# Links to 2.5 to 2.0 Swap



## Harley-dog (Dec 7, 2009)

Anybody Have Any links To this swap or can it Be done Bought An 02 SE-R for $500 With A knock 2.0s are Cheaper & last longer Anybody done this Swap Or Know someone who has Thanks


----------



## chimmike (Oct 17, 2002)

well, you'll need:
b15 SR20DE motor
wiring harness
ECU
transmission
axles
motor mounts
gauge cluster
radiator

Probably some other stuff I haven't thought of yet. Maybe a new subframe, not sure.

I can't think of many who've done it except for maybe a few guys who went with the SR20DET which is a whole different animal.


----------



## Oldnissanguy (Jan 6, 2005)

chimmike,

They're probably hard to find, but would the 2.5 they put in that special edition GXE be a possible 'easy' donor?

Harley-dog,

I know it's a gamble, but what about looking for another SER-R motor.
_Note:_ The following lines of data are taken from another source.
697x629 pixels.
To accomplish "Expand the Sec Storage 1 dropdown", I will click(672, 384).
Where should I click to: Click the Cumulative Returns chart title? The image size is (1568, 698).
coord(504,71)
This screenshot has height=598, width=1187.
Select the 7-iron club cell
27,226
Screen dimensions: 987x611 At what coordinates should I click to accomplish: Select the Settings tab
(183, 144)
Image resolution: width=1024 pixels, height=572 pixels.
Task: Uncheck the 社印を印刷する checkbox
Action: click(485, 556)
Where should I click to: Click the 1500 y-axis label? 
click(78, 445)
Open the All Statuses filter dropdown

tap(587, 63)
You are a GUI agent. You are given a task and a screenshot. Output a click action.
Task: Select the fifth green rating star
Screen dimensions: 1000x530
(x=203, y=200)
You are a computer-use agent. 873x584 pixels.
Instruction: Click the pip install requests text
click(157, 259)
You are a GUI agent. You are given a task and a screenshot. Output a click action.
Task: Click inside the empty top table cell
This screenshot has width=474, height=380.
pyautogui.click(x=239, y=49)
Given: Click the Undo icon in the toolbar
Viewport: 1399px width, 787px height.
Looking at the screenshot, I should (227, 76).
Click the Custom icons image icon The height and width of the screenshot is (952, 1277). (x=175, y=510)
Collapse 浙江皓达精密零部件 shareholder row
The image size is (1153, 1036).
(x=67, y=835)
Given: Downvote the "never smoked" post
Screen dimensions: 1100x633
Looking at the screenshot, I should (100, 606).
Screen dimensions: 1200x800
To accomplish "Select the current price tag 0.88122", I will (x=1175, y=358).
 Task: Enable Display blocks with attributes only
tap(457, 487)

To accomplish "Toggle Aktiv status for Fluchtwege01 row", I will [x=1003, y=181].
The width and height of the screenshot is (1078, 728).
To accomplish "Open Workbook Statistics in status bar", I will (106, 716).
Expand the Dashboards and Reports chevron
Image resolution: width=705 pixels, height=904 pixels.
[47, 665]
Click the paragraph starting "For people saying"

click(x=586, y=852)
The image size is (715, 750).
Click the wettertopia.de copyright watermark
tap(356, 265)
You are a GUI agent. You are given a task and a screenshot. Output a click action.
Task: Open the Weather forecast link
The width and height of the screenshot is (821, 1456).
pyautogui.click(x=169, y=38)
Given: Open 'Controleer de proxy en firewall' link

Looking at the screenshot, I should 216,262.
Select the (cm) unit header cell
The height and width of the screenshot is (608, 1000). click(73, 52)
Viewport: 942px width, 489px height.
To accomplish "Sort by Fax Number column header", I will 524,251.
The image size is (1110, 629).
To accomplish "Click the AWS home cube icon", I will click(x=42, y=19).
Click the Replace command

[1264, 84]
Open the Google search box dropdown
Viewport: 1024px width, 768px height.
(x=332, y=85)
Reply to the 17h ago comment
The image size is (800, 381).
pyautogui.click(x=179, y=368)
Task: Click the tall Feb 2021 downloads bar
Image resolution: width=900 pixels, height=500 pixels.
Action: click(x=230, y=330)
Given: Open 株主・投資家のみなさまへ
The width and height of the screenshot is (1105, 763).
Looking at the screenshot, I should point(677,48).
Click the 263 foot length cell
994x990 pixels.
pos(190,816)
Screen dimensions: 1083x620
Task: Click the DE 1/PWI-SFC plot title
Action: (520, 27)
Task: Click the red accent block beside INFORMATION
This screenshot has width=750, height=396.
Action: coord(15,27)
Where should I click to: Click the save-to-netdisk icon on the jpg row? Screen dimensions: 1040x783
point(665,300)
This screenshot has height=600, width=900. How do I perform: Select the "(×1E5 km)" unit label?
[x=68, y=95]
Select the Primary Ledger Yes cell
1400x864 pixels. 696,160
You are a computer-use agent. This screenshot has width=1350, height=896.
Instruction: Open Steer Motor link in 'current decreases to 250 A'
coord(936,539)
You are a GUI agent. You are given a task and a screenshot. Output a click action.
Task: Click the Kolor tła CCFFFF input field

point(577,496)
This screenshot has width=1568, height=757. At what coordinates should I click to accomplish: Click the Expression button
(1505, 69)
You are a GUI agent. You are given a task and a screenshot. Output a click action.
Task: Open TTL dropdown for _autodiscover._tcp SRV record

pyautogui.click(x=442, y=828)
I don't know if they are exempt from the Spec V butterfly screw problems which might be the source of your current knock issue.


----------



## chimmike (Oct 17, 2002)

it's the same motor, the 2.5 "special edition" for the most part, from what I understand. 

Used QR25's from SER's or Specs are gonna be hit or miss, far too risky for my taste. but it would be less than swapping to an sr20.


----------



## Harley-dog (Dec 7, 2009)

Thanks Guys 2.0s are Cheap 2.5s are not That was my only Thought Thanks Though


----------



## Oldnissanguy (Jan 6, 2005)

That's why I mentioned the Special Edition 2.5 motor. They're not an "SE-R" motor and might slide under the radar cost wise. Something to check.........


----------



## Harley-dog (Dec 7, 2009)

All salvage Yards Know about the Nissan 2.5s they go for a small Fortune If you can find them at All


----------